Basic premise, a dude is obsessed with this chick, the titular Helena, captures her, cuts off her limbs, and keeps her in a box.
"Omigawd! So sick! So sick! Omigawd!".
Simmer the fuck down!
Firstly, it's not shot like a horror movie at all, it's like a lame Lifetime movie.
Very girly in its style.
Like a bodice ripper.
The writing is absolutely fucking horrible.
Like a Lifetime movie, but several magnitudes clunkier.
The acting is painful.
And, the big THING of the title, of the movie, is almost incidental.
Almost a bored formality.
It's really about Julian Sands's character being this annoyingly whiny wimp, and all his friends being disgusted with his whiny obsession with Helena, and Helena being this miserable unlikable ball-busting cunt with no redeeming value, and it drags on and on like this, and Julian Sands's character never ever snaps out of it, he just keeps whining, and whining, and whining.
Until finally, he does the deed, and captures Helena....and then whines at her some more.
And she busts his balls some more.
This feels like it goes on another fucking hour.
Finally, he turns her into a torso in a box.
But...it's not quite a box, it's more like a weird little throne in a shrine.
So, the title is a lie.
Unless by "boxing", they meant the verbal sparring.
There's not a drop of blood, she just wakes up a torso in a fancy piece of lingerie, the stumps tastefully covered over.
You can totally see where she's hiding her limbs.
They don't even do it cleverly.
Anyway then...she fucking falls in love with him!!!
And they fuck!!
Oh, and then it was all a dream.
Yeah, I feel obligated to spoil it.
"That was it?!!?".
That was it.
Yeah, everyone acted like this stupid thing was "The Human Centipede", or something.
Not even close.
Misses by a light year.
Even for its DAY it's fucking wimpy.
Pulp Fiction (1994)
Okay, it's got good parts, I kind of enjoy it, but it's got stupid parts, and unimpressive parts too.

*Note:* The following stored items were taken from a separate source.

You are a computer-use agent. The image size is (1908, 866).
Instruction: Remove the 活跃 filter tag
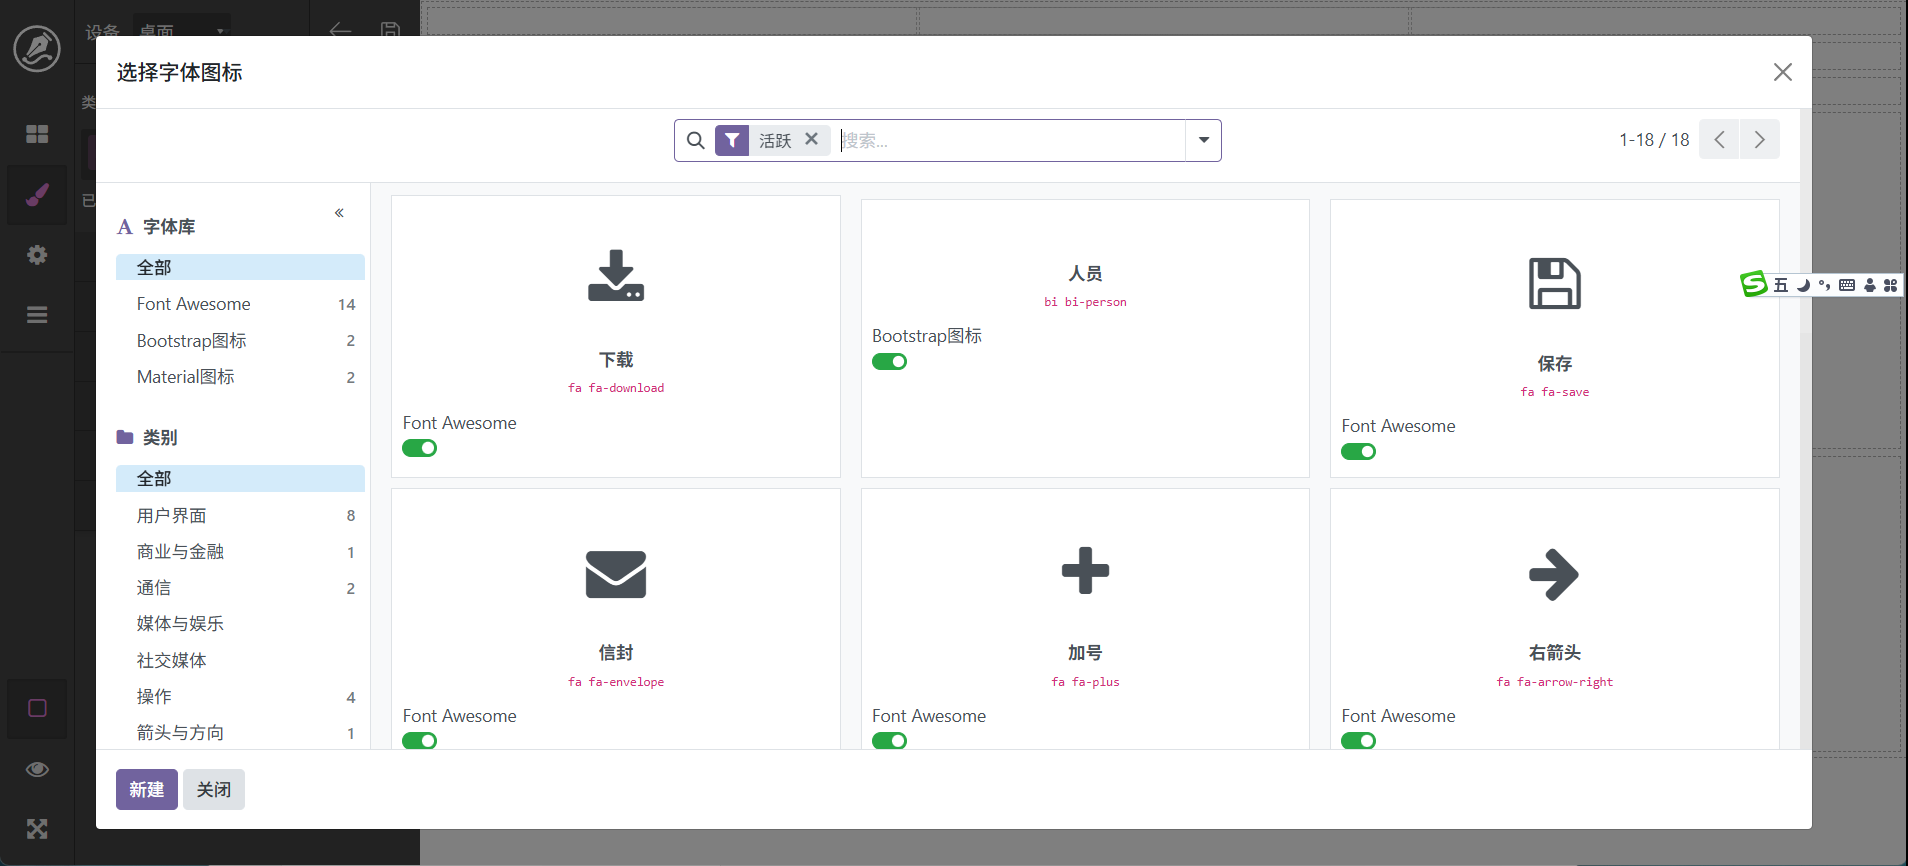[812, 140]
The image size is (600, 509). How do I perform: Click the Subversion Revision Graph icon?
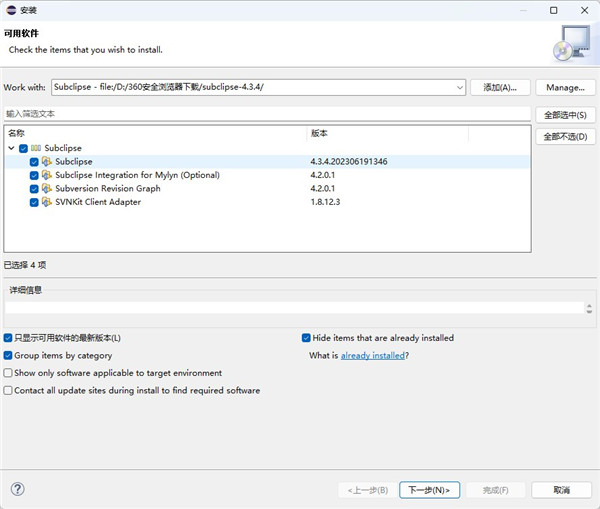46,188
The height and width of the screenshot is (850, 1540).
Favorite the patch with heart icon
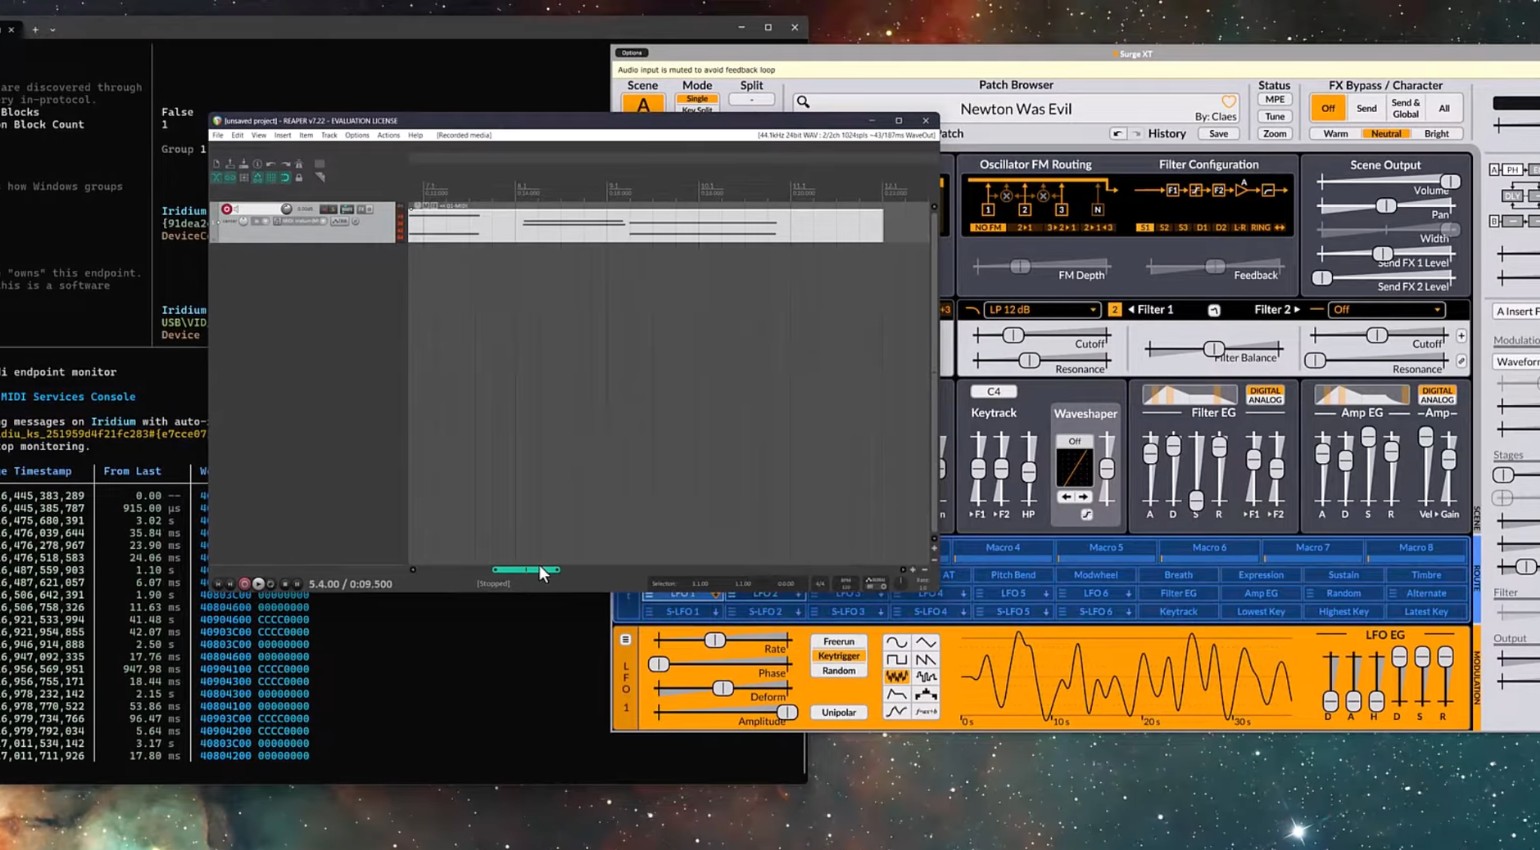click(1228, 102)
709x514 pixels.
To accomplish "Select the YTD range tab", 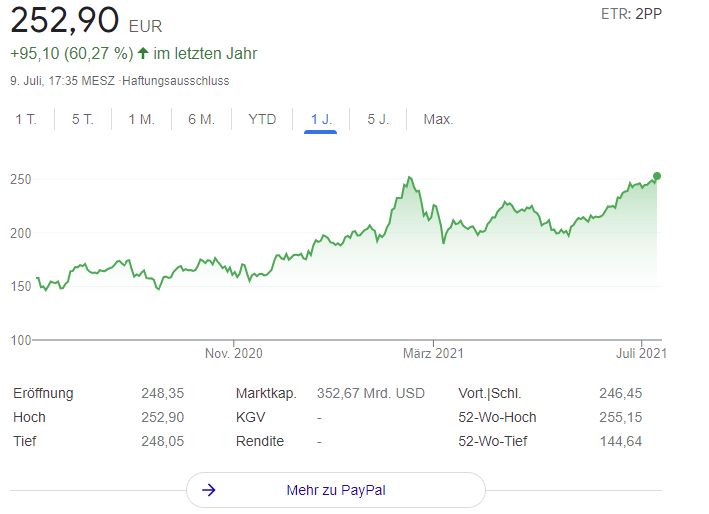I will pos(262,119).
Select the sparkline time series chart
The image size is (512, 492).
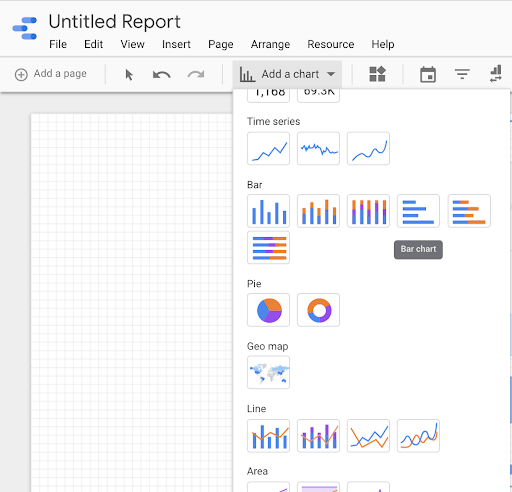(318, 148)
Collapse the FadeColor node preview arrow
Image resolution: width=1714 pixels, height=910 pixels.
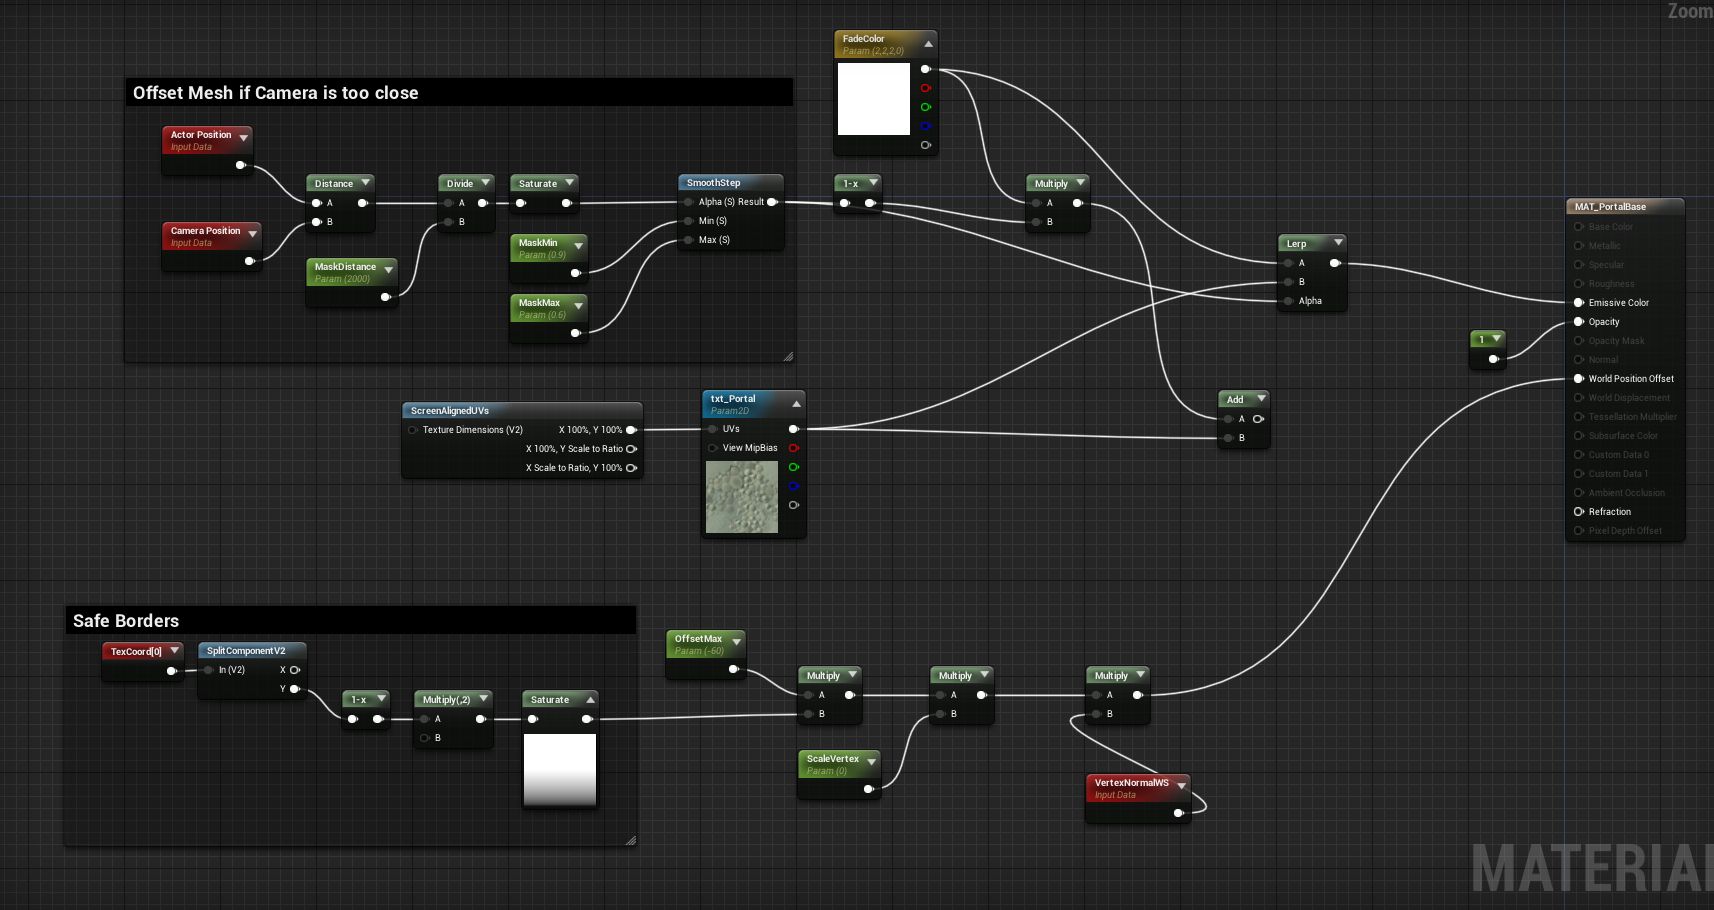pyautogui.click(x=928, y=44)
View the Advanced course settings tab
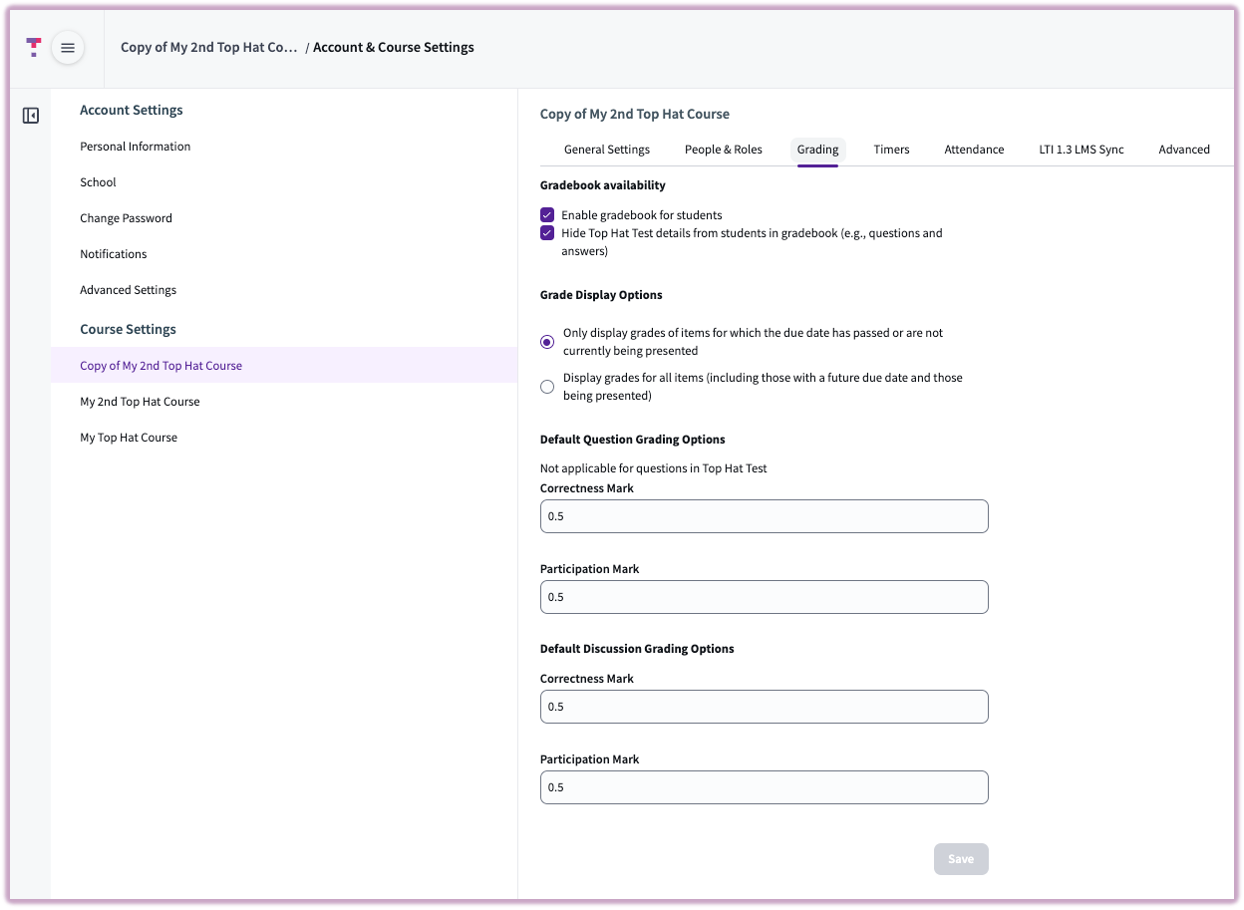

And that annoying overly chatty Tarantino dialogue that always irks me.
Overall, just plain good.
I don't love it.
It's just all right.
Can you deal with that?
But what it utterly fails at, is living up to the hype.
And the hype was fucking outlandish.
From critics, from fans, from everyone.
Scared me away from it for a fucking decade.
Okay, I get it, it was fuckin' 1994, and we'd just suffered through the wave of absolute utter shit, like (again) "Pretty Woman", and "Home Alone", and "Basic Instinct", and then this comes along, and is actually a fucking movie, and people were like "wow, where did THIS come from!?!?!".
Okay, you were trauma victims, I get it.
And now, it rides a wave of nostalgia.
It's eternal, and I'm going to have to gag that down.
But, seeing it for the first time in the 00's after all the other water that had gone under the bridge...it's just a movie, okay?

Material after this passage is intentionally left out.